音階とは、主に西洋音楽で使われる音を高さ順に並べたものである。英語では「scale(スケール)」。使われる音の数や並べられ方によって様々な種類のものが存在する。多くの音階は1オクターブで循環するため、1つの音からその1オクターブ上(または下)までの配列を以って「音階」と呼ぶことになる。1オクターブ内で使われる音の数によってn音音階とも分類される。以下に挙げる数々の音階は実際の楽曲における登場頻度の高いものであるが、理論上存在するものの使われることの少ない音階も多くあり、また微分音まで含めると(実際の使用に耐えうるかは別として)無数の種類の音階を考えることができる。

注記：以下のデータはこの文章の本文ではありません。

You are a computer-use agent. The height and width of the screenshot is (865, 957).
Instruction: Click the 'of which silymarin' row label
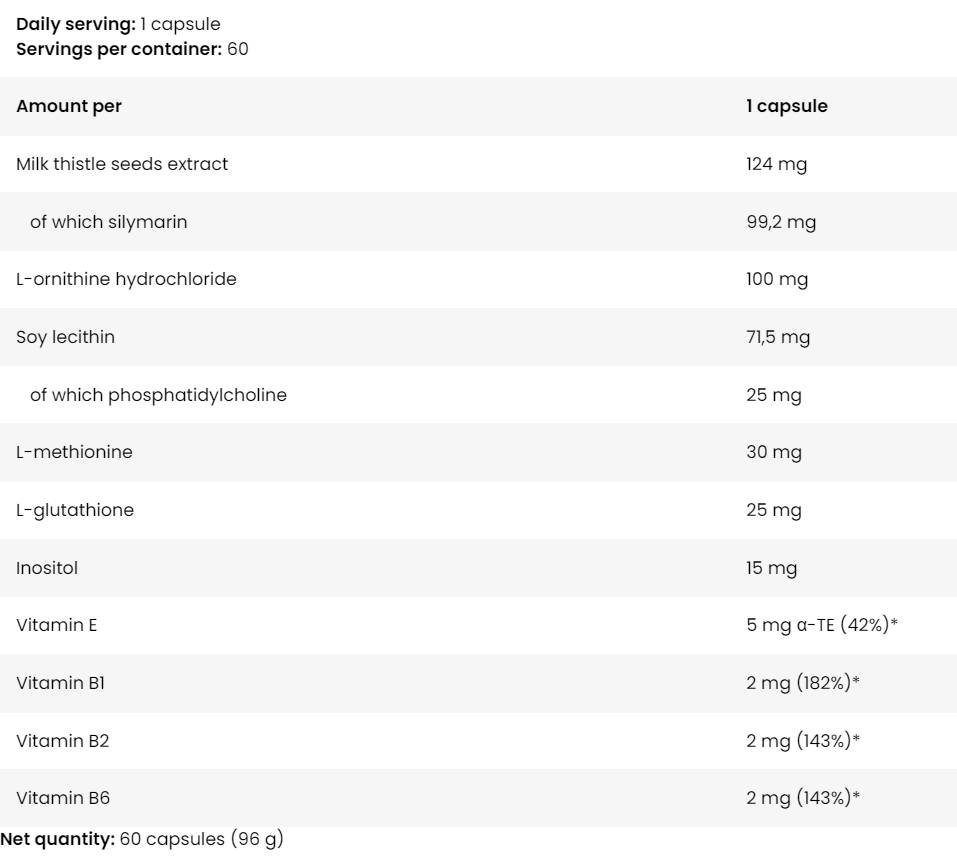(x=108, y=222)
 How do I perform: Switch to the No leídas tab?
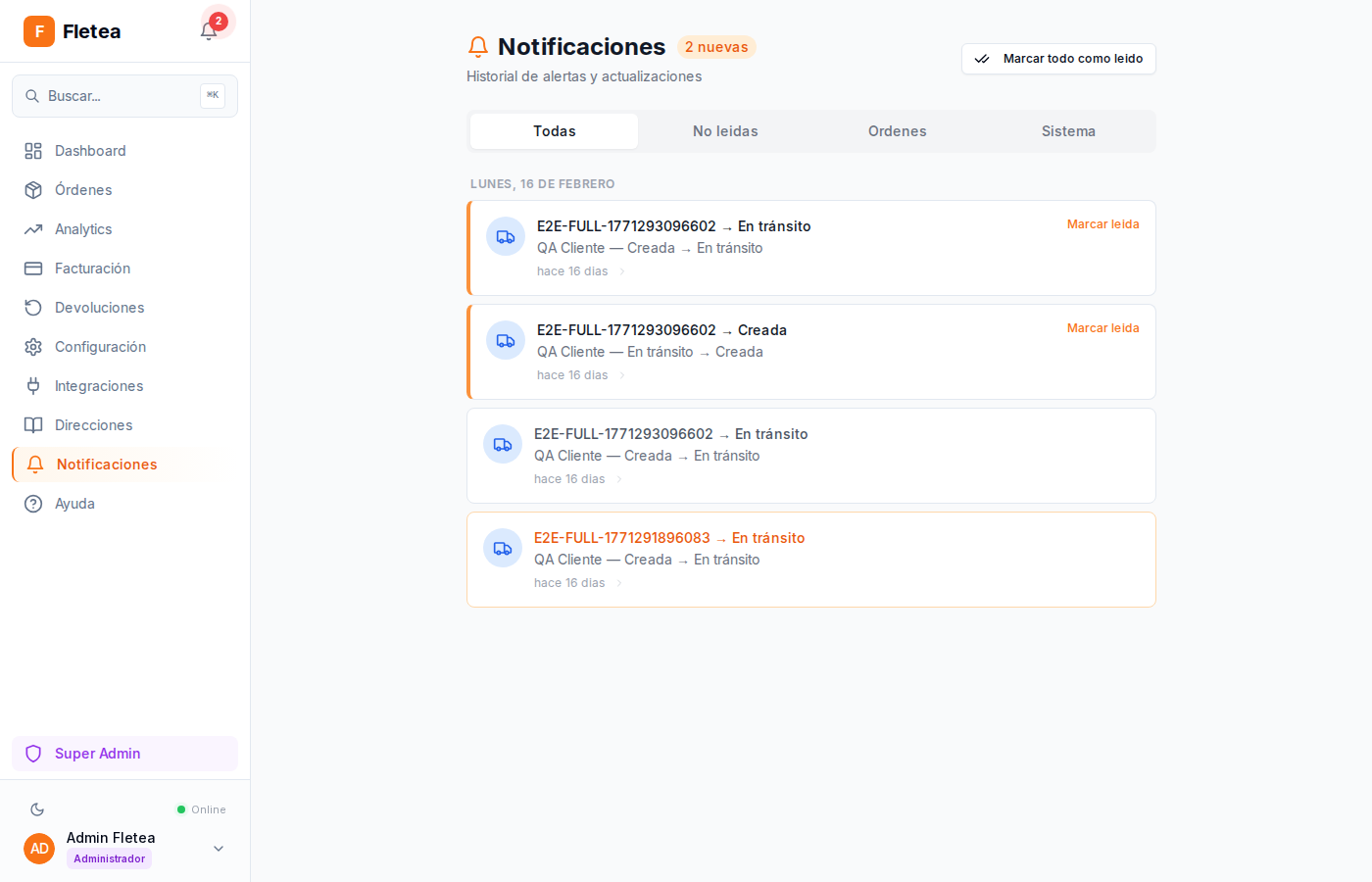pyautogui.click(x=725, y=130)

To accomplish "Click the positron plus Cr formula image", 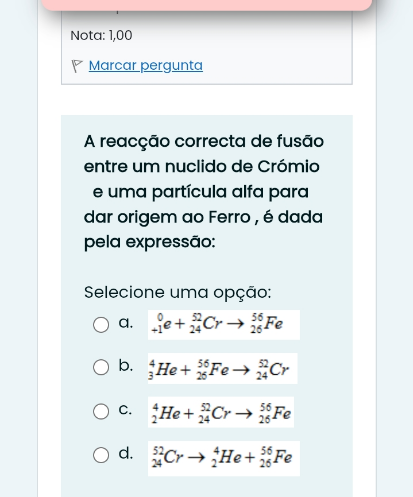I will point(224,325).
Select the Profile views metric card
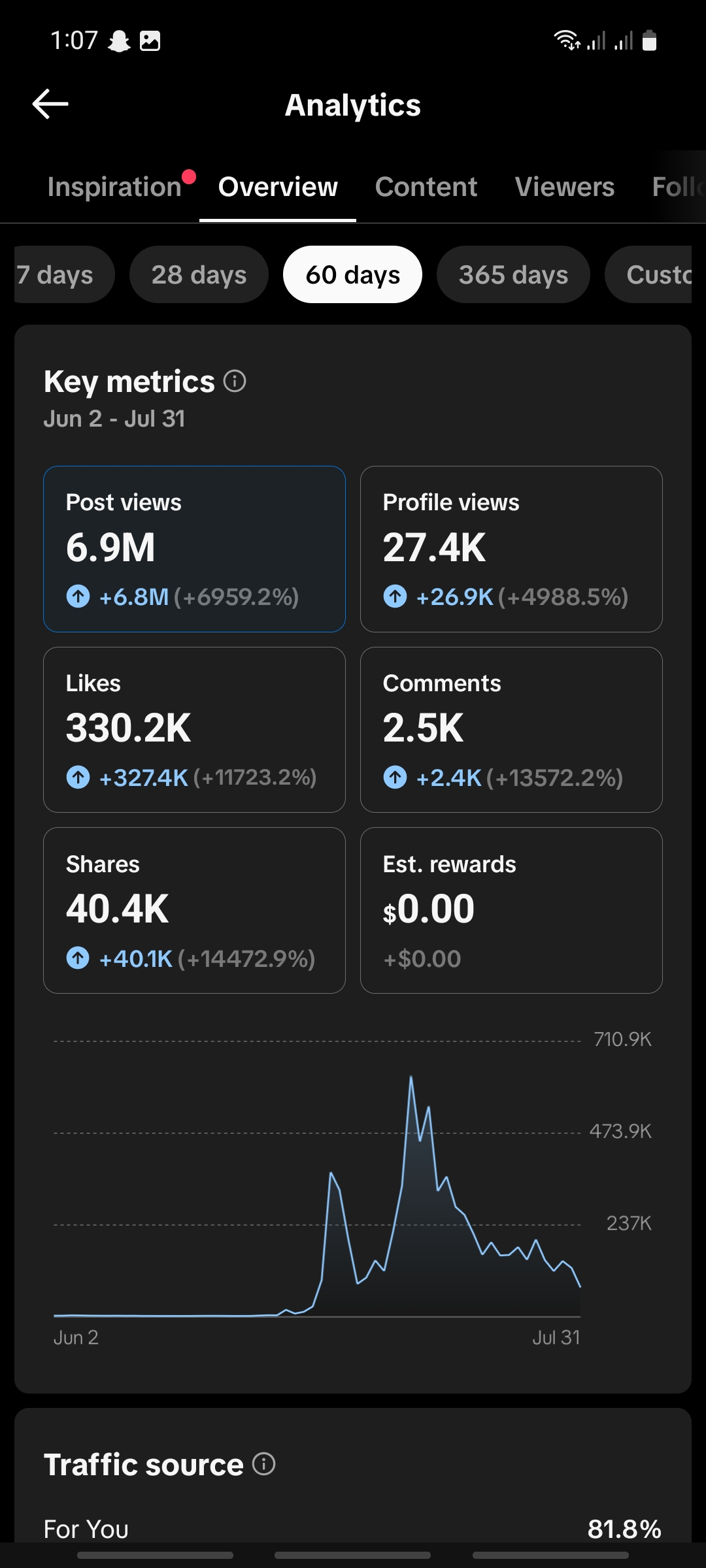 511,549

全音階は1オクターブを5つの全音と2つの半音の7音に分割した音階の一種である。英語では「diatonic scale(ダイアトニック・スケール)」。いわゆる「ドレミ」の音階で、ピアノやオルガンといった鍵盤楽器の白鍵はこれに従って配列されており、西洋音楽の基本となる音階である。長調を構成する長音階と短調を構成する短音階の2種類が特に使われるが、その他の全音階もジャズなどで使用されることがある。
全音階を「ド」の音から始めたものが長音階である。英語では「major scale(メジャー・スケール)」。長音階で構成された調が長調である。中でも主要な音である、音階が開始される「ド」の音を主音(英:tonic/トニック)、主音から(完全)5度上の「ソ」の音を属音(英:dominant/ドミナント)、(完全)5度下の「ファ」の音を下属音(英:subdominant/サブドミナント)とそれぞれ呼ぶ。また、主音の短2度(半音)下にあり、主音に向かって解決する力が強い「シ」の音は導音(英:leading-tone/リーディングトーン)と呼ばれる。他の3つの音についても名称が付いているものの、使用される機会は少なく、主音を「第1音」として「第n音」と呼ばれることが多い(例えば「ミ」の音は第3音)。
ド | ド♯ | レ | ミ♭ | ミ | ファ | ファ♯ | ソ | ソ♯ | ラ | シ♭ | シ | ド |
○ | - | ○ | - | ○ | ○ | - | ○ | - | ○ | - | ○ | ○ |
全音階を「ラ」の音から始めたものが短音階である。英語では「minor scale(マイナー・スケール)」。短音階で構成された調が短調である。短音階ではそれぞれ「ラ」が主音、「ミ」が属音、「レ」が下属音となるが、第7音の「ソ」の音は長2度(全音)離れているため導音とは呼ばれない。全音階からなるこの基本的な短音階は、後述する2つの短音階との区別のため特に「自然短音階(英:natural minor scale/ナチュラル・マイナー・スケール)」と呼ばれる。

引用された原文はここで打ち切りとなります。